══ Material provided

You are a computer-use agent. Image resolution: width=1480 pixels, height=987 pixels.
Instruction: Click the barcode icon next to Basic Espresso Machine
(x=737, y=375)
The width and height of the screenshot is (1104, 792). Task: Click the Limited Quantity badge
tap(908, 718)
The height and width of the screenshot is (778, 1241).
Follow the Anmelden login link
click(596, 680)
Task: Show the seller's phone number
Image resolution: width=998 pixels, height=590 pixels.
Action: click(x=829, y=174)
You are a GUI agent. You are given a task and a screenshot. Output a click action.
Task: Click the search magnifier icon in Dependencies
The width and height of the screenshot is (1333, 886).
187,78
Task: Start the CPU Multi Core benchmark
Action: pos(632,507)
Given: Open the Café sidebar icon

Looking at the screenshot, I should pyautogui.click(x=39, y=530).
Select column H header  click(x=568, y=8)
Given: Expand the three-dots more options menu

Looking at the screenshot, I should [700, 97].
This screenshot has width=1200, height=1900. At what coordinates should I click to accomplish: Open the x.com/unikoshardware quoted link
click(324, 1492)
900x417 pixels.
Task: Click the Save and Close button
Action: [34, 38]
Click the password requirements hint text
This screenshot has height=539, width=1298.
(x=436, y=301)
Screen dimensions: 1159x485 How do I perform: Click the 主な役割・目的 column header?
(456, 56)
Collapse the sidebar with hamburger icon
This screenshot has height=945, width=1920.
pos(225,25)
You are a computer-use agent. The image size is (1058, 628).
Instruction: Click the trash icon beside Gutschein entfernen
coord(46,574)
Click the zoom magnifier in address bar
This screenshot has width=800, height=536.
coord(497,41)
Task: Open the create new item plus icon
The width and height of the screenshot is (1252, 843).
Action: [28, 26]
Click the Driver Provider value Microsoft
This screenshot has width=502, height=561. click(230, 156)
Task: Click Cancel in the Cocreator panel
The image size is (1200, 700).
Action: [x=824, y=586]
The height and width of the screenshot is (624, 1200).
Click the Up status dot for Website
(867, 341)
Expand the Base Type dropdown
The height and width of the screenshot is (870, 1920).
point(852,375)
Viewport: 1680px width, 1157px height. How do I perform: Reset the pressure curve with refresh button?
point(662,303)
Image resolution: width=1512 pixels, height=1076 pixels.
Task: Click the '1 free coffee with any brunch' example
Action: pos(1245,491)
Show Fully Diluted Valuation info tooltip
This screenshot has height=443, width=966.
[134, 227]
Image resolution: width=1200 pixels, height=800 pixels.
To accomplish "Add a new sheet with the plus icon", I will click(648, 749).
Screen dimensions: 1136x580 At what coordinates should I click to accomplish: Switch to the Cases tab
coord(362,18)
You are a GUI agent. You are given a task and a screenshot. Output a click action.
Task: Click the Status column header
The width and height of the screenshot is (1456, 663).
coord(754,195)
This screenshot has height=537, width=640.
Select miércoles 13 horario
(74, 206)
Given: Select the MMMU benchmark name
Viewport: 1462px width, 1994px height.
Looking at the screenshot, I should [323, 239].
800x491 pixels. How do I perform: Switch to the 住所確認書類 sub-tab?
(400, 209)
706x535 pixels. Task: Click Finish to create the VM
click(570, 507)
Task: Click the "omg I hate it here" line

════

**Activity**:
Extract from the records above the lines from the one containing "Screen dimensions: 1136x580" to the one containing "Task: Click the Status column header", both lines included, exactly as they appear and with nothing else.

**Answer**:
Screen dimensions: 1136x580 At what coordinates should I click to accomplish: Switch to the Cases tab
coord(362,18)
You are a GUI agent. You are given a task and a screenshot. Output a click action.
Task: Click the Status column header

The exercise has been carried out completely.